The main advantage is you don’t need to doink around with bootloaders. Using UEFI and ACPI makes an ARM board behave just like an x86 desktop or server. You can just take an off the shelf RHEL, Debian, or Ubuntu installer and it’ll just work. UEFI also enables a single disk image to be bootable across many different systems, as long as the kernel has drivers for all those things (distro kernels usually have a tremendous number of modules enabled for this use-case). You don’t need a device tree for each board you want to boot on, ACPI takes care of that as there’s actually a spec and interface format that doesn’t change (unlike device tree).
I’d argue that for a typical embedded product development flow, UEFI and ACPI don’t bring anything to the table over u-boot and device tree.
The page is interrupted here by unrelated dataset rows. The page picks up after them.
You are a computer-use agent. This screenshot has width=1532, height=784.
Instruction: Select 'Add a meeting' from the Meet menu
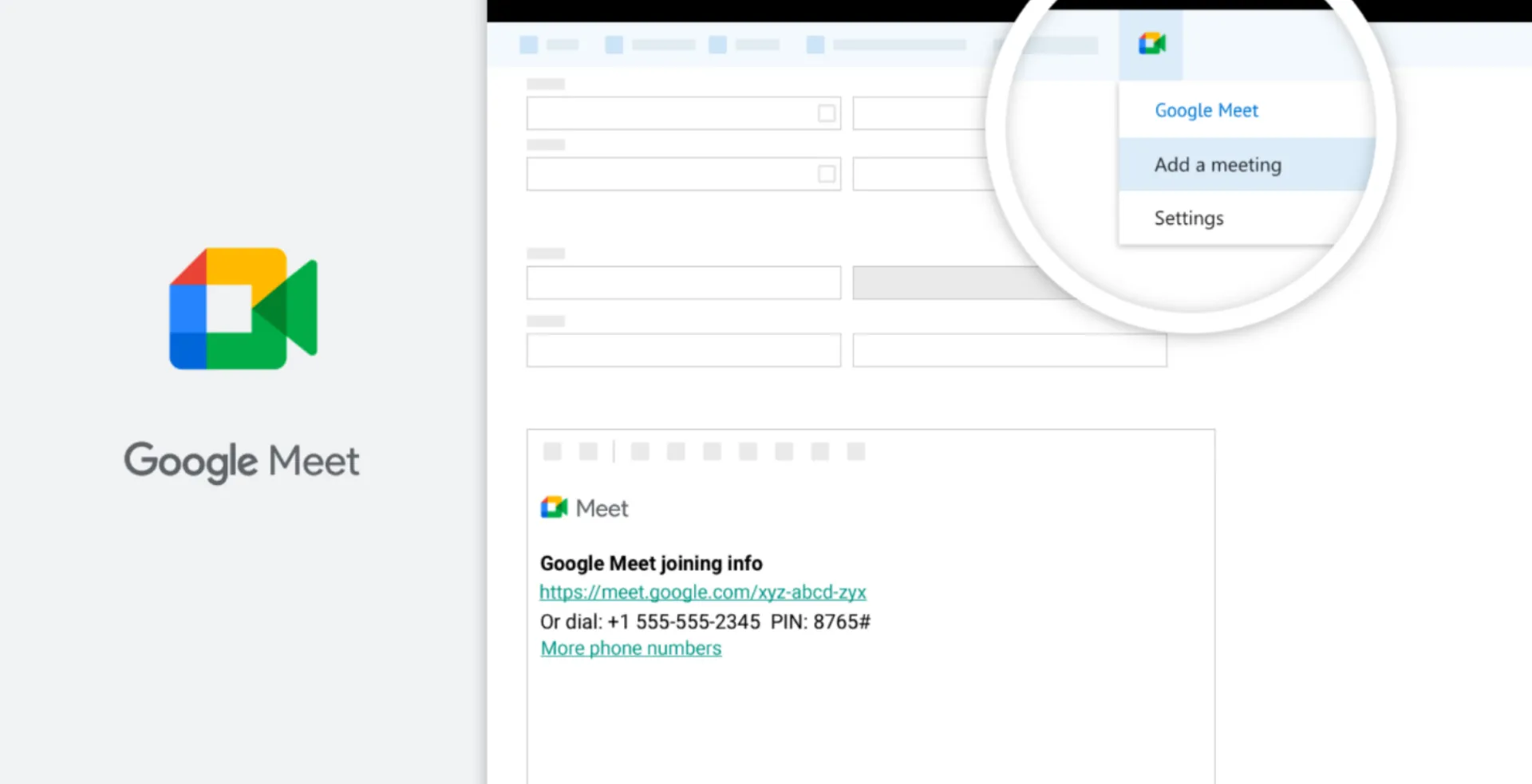[x=1217, y=165]

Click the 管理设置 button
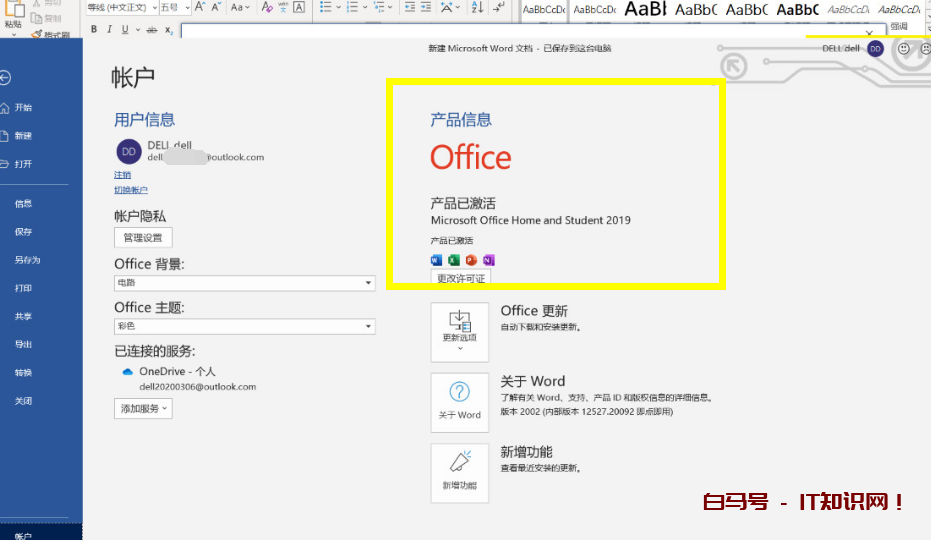pos(143,238)
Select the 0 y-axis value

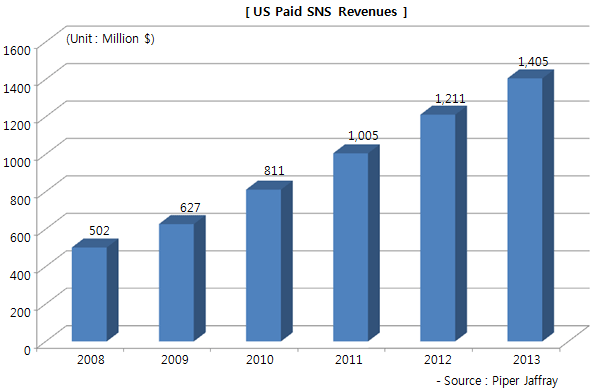coord(27,350)
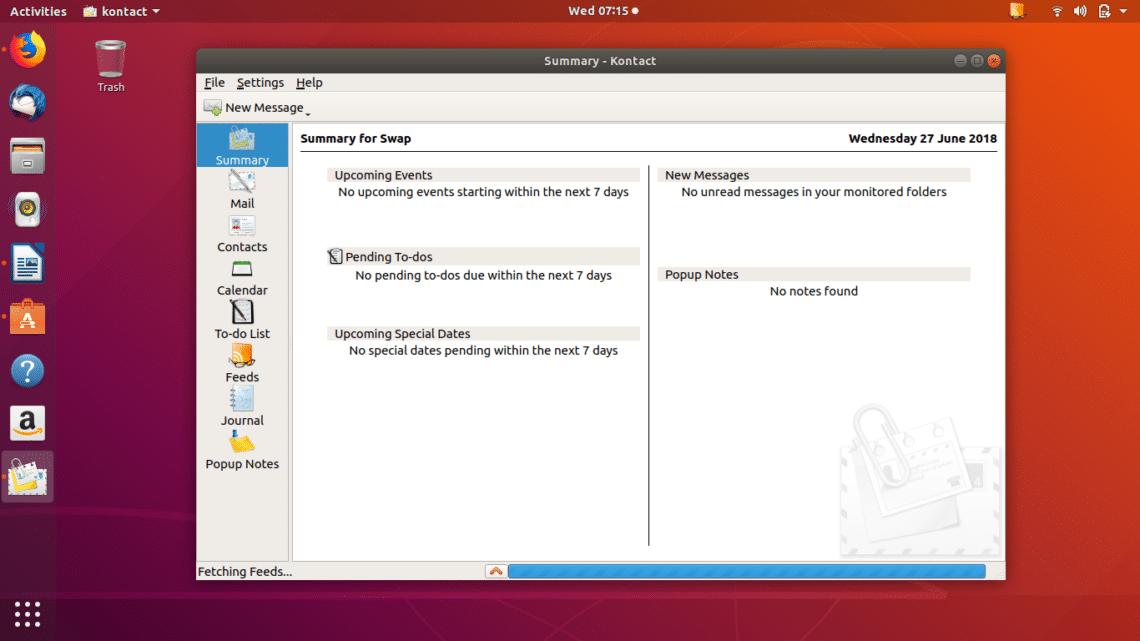Open the File menu
This screenshot has width=1140, height=641.
214,82
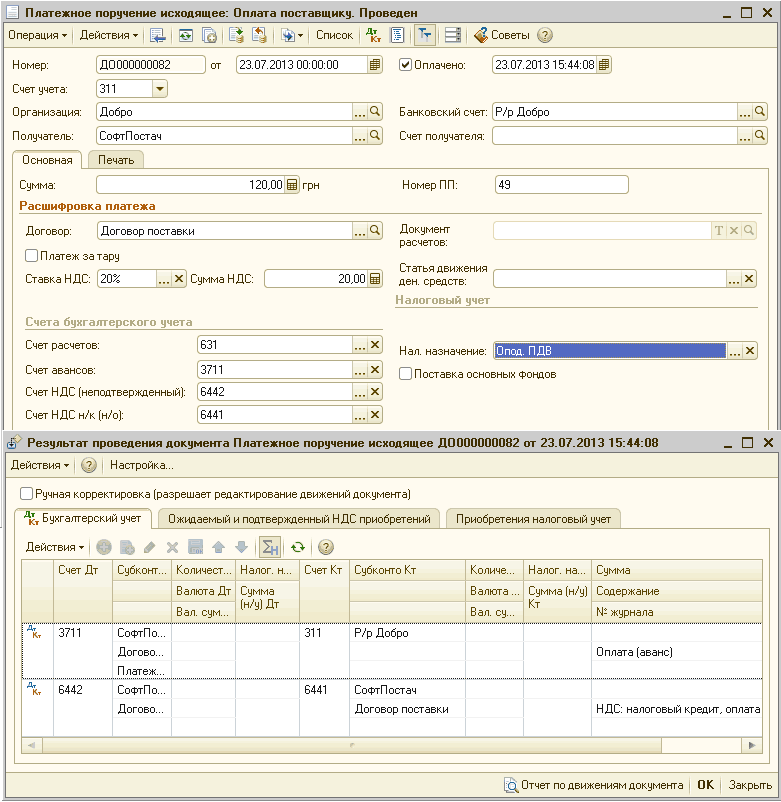
Task: Open Советы tips in the toolbar
Action: 501,35
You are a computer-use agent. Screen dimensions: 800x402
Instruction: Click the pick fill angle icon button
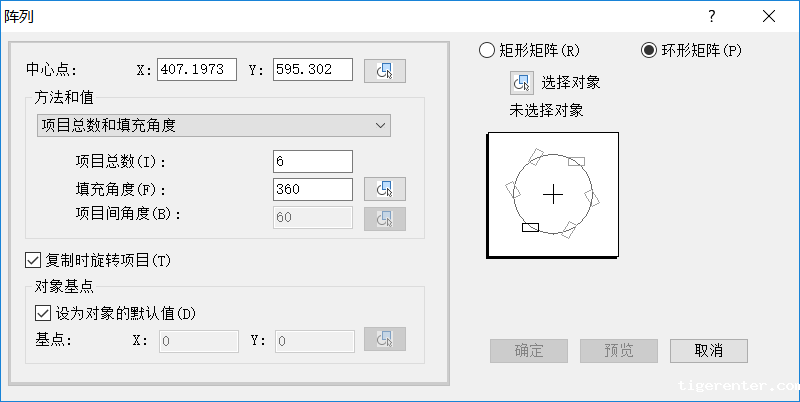(385, 189)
But for things which the customer will treat like a server or desktop, it’s by and far the right way to go, if for no other reason than that’s how everything else does it and people know how to use it.
Unfortunately, the way the Raspberry Pi 4 UEFI works, you have to still stick a bunch of files into the ESP (EFI System Partition) which allow the ROM to properly fetch and execute the UEFI. So the disk itself has to have support for the Raspberry Pi, which is not normal. On a typical UEFI system the ROM support and UEFI itself would live on a separate SPI flash so you can blow away your disk or boot with no disk and still have your UEFI. So the Raspberry Pi UEFI method still has some drawbacks as compared to a normal server or desktop.